Tes journées, depuis quelque temps, sont si bien remplies qu’il est juste que tes nuits soient longues et bonnes. Dors, mon doux adoré, et regarde passer dans ton rêve mon âme qui te bénit et te sourit.
Le temps est admirablement beau ce matin et ton jardin, avec les ailes blanches qui glissent sur ton bassin, ressemblerait à un coin du paradis si tes deux adorables enfants s’y promenaient en ce moment.

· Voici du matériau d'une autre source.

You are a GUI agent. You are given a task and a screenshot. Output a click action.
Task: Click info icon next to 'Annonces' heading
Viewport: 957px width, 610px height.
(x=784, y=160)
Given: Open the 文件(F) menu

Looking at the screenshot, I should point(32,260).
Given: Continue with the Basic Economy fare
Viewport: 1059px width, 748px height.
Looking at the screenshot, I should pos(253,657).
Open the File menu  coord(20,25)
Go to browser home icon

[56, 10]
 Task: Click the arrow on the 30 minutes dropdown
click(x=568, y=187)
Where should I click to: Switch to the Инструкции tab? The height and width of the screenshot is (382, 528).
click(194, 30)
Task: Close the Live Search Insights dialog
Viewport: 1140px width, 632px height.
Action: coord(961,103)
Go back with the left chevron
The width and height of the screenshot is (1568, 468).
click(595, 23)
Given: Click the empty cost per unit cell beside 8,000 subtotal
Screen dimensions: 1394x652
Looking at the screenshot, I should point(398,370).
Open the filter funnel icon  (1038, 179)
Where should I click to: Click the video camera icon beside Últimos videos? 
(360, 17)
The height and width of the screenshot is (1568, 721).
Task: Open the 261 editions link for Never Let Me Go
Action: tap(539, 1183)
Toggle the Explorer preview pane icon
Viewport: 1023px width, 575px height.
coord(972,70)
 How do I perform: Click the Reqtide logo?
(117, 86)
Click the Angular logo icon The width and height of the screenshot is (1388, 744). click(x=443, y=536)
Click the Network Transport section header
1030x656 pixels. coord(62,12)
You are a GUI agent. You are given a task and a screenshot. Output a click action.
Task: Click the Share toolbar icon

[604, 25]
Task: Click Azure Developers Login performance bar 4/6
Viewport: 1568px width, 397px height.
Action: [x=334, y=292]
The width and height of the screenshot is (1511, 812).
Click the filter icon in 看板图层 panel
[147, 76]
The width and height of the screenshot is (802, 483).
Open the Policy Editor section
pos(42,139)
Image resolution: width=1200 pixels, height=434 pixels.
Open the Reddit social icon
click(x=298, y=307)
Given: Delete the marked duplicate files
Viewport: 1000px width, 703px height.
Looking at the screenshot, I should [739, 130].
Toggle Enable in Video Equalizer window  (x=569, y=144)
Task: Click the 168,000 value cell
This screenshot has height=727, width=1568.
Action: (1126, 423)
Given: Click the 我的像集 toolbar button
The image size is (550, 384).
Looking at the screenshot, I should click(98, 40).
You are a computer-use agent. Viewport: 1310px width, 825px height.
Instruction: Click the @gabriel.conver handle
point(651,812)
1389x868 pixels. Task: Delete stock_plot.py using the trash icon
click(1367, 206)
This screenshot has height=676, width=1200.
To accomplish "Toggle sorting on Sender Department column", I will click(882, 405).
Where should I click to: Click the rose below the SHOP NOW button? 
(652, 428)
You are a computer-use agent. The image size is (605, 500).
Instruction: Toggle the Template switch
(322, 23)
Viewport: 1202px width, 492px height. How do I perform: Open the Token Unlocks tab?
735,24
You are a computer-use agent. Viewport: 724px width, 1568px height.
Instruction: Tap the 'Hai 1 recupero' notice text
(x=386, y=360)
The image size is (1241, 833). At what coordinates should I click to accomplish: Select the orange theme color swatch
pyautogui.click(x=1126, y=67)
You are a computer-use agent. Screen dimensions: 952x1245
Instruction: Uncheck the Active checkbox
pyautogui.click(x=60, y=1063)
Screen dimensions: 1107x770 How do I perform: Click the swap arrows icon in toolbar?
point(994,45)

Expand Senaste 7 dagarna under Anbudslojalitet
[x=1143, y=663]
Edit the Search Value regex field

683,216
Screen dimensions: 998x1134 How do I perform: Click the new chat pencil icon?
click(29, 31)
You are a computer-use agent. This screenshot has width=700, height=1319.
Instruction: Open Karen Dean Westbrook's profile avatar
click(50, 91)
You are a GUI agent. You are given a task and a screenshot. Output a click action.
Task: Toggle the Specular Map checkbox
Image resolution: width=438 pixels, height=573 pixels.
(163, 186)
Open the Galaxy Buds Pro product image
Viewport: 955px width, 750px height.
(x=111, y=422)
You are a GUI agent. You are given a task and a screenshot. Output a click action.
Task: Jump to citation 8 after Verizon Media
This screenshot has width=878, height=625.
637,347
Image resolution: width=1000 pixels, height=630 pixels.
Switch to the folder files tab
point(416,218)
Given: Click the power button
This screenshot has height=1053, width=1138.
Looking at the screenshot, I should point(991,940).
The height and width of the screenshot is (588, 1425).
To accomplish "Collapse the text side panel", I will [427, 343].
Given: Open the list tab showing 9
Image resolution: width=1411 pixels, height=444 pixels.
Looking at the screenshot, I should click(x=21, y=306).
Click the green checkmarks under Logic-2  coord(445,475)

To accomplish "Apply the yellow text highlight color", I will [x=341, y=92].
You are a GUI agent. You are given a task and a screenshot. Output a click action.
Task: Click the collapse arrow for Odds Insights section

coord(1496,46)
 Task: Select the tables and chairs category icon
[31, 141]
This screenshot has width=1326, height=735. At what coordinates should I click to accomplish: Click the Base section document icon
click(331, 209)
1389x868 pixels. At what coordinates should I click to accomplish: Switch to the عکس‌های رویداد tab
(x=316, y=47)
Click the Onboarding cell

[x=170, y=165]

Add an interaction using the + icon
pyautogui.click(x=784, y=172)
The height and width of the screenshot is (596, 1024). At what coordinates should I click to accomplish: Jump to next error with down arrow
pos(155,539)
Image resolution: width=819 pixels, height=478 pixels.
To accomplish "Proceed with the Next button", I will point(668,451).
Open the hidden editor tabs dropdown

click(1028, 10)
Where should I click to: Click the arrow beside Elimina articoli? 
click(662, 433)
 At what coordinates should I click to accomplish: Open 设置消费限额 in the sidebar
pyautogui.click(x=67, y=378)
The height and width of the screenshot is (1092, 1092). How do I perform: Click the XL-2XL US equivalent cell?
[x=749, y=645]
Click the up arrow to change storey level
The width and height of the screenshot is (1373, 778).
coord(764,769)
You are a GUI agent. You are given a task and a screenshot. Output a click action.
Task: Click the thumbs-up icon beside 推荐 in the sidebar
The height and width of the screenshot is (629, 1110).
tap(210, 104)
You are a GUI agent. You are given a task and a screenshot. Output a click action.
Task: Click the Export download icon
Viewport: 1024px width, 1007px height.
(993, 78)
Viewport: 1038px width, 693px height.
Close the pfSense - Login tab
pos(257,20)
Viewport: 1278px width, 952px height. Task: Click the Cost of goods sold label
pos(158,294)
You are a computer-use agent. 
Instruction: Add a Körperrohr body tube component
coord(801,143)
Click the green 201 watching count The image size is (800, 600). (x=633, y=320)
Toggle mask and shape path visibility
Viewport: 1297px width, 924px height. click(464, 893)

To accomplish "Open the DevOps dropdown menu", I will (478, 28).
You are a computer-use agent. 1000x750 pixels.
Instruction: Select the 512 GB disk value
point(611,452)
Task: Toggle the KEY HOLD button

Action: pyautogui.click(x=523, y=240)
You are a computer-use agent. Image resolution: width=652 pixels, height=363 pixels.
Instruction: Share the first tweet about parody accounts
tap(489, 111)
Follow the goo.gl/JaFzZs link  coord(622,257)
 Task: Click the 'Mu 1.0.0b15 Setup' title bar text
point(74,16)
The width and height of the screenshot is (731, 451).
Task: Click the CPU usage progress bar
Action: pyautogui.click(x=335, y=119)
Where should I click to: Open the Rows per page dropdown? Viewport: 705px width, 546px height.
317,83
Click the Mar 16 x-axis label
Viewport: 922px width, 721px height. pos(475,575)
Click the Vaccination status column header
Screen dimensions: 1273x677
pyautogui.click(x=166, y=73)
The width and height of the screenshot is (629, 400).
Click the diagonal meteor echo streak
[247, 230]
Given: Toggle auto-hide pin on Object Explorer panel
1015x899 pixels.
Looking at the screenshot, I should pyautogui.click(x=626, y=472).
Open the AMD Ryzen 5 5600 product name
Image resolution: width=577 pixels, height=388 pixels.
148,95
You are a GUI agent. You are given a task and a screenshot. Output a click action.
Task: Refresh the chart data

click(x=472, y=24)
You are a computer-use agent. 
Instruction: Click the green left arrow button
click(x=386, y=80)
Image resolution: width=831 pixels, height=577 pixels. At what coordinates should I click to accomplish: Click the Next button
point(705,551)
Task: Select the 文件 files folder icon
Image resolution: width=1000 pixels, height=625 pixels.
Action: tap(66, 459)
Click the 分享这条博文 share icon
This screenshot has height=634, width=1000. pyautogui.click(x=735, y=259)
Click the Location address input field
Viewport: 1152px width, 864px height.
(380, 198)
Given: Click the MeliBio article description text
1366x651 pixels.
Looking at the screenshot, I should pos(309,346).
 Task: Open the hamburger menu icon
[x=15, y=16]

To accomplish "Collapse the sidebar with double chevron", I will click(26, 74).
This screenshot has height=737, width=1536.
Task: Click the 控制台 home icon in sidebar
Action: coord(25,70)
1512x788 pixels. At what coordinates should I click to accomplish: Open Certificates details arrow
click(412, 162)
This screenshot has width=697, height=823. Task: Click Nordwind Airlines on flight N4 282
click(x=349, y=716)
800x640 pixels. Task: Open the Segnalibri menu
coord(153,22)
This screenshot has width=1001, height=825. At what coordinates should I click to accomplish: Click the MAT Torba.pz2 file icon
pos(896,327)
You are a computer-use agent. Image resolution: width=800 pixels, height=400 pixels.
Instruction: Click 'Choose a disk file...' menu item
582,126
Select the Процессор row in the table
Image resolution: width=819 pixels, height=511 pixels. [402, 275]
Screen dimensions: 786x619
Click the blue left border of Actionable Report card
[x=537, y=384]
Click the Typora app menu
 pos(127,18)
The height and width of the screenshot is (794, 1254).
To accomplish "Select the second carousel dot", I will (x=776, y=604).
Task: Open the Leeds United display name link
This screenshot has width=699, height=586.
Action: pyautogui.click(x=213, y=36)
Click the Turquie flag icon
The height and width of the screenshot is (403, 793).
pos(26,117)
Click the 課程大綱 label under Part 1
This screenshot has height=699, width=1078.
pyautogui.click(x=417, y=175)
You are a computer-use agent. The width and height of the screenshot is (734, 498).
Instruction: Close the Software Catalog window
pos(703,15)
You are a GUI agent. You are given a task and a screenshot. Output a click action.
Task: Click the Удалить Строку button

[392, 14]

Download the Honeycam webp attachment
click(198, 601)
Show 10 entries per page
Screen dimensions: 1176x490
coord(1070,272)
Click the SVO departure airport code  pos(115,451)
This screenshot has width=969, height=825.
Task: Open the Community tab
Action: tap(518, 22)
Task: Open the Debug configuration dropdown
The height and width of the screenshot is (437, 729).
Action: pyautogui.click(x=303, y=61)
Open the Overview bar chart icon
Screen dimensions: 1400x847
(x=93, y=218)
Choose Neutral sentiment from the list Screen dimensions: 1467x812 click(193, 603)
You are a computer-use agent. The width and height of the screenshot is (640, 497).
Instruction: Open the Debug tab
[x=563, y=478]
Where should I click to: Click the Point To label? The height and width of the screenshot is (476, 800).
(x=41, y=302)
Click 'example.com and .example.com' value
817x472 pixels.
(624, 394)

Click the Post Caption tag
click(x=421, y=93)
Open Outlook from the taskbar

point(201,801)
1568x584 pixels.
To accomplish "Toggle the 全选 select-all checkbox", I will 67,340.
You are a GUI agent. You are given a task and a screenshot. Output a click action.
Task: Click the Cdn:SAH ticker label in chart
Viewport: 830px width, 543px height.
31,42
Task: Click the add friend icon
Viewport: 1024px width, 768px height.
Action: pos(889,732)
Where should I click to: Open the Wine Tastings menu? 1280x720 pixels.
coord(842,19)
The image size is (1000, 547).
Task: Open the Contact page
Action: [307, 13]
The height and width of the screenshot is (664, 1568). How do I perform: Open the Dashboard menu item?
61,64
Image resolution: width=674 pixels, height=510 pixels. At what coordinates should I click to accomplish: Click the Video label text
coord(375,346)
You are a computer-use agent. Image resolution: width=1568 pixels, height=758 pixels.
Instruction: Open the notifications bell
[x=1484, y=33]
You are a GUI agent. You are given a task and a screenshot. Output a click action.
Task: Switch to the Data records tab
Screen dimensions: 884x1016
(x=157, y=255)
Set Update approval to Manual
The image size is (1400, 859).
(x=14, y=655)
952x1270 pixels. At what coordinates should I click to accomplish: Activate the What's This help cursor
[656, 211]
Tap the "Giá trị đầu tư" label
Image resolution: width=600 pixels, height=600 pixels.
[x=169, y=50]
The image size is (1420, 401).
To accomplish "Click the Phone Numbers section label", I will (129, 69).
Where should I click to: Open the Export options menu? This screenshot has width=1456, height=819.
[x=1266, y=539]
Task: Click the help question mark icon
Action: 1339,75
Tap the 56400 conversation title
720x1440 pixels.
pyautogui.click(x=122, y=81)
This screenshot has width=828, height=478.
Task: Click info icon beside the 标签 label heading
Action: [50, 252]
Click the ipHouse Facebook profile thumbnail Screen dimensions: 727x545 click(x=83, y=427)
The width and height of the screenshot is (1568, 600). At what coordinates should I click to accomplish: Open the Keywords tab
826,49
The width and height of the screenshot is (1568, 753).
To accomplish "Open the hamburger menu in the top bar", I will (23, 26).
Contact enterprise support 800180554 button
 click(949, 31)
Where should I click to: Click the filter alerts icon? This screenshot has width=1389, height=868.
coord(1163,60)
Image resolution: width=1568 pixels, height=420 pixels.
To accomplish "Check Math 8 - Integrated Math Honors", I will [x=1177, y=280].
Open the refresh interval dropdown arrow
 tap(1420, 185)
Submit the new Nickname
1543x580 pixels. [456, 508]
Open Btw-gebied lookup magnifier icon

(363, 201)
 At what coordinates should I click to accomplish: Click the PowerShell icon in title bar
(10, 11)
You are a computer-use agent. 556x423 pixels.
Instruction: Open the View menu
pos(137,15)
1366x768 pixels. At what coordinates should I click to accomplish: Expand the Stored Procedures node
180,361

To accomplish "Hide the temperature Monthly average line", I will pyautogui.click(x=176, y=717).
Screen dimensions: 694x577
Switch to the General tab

J’espère que la nuit aura été bonne pour ton cher Petit Georges. Sée a bien promis que le salicylateb [1] opèrerait presque instantanément. C’était aussi ce qu’Allix avait prescrit dans la journée, à ce que m’a dit Mme Alice. Pauvre Petit Georges, il est bien temps que ses bobos d’hiver s’en aillent pour qu’il s’ébatte joyeusement dans la vie et au soleil pour le plus grand plaisir de nos yeux et pour le plus grand bonheur de nos cœurs. C’est ce que je demande à Dieu avec toute mon âme pour lui et pour nous et pour toi, particulièrement, dont il est l’espoir.
[Adresse]
Monsieur Victor Hugo
BnF, Mss, NAF 16402, f. 119
Transcription de Caroline Lucas assistée de Florence Naugrette
a) « ouverts ».
b) « solicilate ».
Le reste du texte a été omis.